Dataset entries:

★ ★ ★ ★ ★

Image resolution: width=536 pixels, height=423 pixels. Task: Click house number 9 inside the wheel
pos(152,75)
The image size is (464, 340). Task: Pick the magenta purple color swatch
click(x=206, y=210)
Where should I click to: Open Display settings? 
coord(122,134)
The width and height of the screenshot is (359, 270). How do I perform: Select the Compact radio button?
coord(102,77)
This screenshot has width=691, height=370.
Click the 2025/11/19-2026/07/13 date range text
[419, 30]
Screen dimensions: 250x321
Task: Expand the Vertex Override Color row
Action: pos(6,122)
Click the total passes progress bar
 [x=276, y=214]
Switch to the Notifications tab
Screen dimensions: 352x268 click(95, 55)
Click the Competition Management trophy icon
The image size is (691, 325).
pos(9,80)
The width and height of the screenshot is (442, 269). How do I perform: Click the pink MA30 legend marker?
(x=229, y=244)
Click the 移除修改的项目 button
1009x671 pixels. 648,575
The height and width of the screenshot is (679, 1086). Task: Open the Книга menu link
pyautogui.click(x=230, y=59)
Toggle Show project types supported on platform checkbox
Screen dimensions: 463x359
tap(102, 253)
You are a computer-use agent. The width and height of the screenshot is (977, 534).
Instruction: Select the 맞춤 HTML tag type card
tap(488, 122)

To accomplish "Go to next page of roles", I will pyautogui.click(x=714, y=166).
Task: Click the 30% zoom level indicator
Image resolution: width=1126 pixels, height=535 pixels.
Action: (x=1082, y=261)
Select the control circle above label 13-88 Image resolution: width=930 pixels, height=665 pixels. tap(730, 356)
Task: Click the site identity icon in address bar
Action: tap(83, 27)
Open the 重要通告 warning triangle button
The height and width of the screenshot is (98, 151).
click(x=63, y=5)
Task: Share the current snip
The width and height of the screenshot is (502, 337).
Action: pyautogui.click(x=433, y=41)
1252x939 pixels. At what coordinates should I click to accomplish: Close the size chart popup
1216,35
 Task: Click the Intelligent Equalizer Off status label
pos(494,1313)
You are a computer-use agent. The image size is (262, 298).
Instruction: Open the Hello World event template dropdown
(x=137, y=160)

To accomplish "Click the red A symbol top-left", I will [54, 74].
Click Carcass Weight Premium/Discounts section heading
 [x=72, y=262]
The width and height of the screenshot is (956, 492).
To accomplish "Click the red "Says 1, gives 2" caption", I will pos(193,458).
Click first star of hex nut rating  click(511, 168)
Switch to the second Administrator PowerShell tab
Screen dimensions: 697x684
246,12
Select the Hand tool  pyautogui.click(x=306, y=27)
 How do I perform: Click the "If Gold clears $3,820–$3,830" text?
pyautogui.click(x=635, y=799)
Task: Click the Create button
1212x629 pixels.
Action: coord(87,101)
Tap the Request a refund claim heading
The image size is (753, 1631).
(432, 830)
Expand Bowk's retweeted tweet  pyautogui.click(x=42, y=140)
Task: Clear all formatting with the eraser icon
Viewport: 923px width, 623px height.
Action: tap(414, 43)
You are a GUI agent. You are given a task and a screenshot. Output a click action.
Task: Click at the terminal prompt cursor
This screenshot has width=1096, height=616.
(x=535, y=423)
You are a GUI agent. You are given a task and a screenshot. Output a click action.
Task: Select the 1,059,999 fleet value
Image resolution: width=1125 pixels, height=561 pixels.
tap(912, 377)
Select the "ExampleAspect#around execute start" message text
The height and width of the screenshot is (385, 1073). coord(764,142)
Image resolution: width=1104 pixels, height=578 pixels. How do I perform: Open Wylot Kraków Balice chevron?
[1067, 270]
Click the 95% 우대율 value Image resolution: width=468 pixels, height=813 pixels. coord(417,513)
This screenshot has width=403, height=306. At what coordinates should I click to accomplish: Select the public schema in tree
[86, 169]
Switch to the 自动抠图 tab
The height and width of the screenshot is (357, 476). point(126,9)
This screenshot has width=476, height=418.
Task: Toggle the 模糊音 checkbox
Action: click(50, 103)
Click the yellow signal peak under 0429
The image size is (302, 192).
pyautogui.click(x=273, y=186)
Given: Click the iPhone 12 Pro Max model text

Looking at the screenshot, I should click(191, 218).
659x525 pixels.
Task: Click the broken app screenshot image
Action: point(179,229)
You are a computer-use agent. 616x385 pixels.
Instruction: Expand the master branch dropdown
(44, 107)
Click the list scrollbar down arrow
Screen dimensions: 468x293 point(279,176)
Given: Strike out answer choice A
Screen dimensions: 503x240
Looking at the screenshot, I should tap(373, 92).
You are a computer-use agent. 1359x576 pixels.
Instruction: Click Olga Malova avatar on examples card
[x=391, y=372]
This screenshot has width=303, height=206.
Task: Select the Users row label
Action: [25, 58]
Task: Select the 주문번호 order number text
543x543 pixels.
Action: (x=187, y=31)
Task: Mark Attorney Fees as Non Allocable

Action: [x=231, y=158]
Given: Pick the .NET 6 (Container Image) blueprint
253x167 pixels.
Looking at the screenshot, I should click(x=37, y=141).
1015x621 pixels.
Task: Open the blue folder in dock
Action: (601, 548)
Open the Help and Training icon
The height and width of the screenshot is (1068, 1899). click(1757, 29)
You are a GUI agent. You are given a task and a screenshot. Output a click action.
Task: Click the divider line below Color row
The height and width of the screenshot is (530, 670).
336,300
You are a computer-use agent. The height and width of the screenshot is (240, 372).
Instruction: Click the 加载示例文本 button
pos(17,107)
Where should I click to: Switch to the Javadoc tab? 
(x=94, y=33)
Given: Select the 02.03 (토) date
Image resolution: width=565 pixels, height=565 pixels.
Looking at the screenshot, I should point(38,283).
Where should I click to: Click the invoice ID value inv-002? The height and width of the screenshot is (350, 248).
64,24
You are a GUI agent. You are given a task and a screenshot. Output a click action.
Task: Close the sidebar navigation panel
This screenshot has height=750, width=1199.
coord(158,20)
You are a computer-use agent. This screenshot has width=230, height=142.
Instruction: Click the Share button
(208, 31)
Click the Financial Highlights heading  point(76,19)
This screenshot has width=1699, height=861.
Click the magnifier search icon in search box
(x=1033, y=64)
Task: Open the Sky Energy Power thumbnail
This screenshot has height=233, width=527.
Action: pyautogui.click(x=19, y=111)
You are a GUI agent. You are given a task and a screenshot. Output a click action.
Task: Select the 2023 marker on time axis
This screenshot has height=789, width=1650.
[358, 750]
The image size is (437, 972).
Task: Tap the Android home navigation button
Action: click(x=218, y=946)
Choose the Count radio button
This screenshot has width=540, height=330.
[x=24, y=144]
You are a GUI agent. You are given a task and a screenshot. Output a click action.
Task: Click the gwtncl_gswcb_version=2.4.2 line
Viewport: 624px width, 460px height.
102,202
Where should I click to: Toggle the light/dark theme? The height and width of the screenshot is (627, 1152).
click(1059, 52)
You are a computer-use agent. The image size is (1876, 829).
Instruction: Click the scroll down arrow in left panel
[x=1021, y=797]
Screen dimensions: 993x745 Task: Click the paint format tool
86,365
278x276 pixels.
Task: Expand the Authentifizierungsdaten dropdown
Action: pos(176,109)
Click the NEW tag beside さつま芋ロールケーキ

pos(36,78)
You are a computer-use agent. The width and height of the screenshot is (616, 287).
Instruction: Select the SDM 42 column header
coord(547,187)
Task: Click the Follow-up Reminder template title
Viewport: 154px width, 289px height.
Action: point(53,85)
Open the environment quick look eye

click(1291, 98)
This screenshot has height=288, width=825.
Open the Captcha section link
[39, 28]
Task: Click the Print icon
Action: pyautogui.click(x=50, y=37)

★ ★ ★ ★ ★

PROBLEM TO WORK ON:
All that belongs in your answer is the stretch of entries above from the line with "Viewport: 923px width, 623px height." through the line with "You are a computer-use agent. 1359x576", printed exactly.

TASK RESPONSE:
Viewport: 923px width, 623px height.
Action: tap(414, 43)
You are a GUI agent. You are given a task and a screenshot. Output a click action.
Task: Click at the terminal prompt cursor
This screenshot has width=1096, height=616.
(x=535, y=423)
You are a GUI agent. You are given a task and a screenshot. Output a click action.
Task: Select the 1,059,999 fleet value
Image resolution: width=1125 pixels, height=561 pixels.
tap(912, 377)
Select the "ExampleAspect#around execute start" message text
The height and width of the screenshot is (385, 1073). coord(764,142)
Image resolution: width=1104 pixels, height=578 pixels. How do I perform: Open Wylot Kraków Balice chevron?
[1067, 270]
Click the 95% 우대율 value Image resolution: width=468 pixels, height=813 pixels. coord(417,513)
This screenshot has width=403, height=306. At what coordinates should I click to accomplish: Select the public schema in tree
[86, 169]
Switch to the 自动抠图 tab
The height and width of the screenshot is (357, 476). point(126,9)
This screenshot has width=476, height=418.
Task: Toggle the 模糊音 checkbox
Action: click(50, 103)
Click the yellow signal peak under 0429
The image size is (302, 192).
pyautogui.click(x=273, y=186)
Given: Click the iPhone 12 Pro Max model text

Looking at the screenshot, I should click(191, 218).
659x525 pixels.
Task: Click the broken app screenshot image
Action: point(179,229)
You are a computer-use agent. 616x385 pixels.
Instruction: Expand the master branch dropdown
(44, 107)
Click the list scrollbar down arrow
Screen dimensions: 468x293 point(279,176)
Given: Strike out answer choice A
Screen dimensions: 503x240
Looking at the screenshot, I should tap(373, 92).
You are a computer-use agent. 1359x576 pixels.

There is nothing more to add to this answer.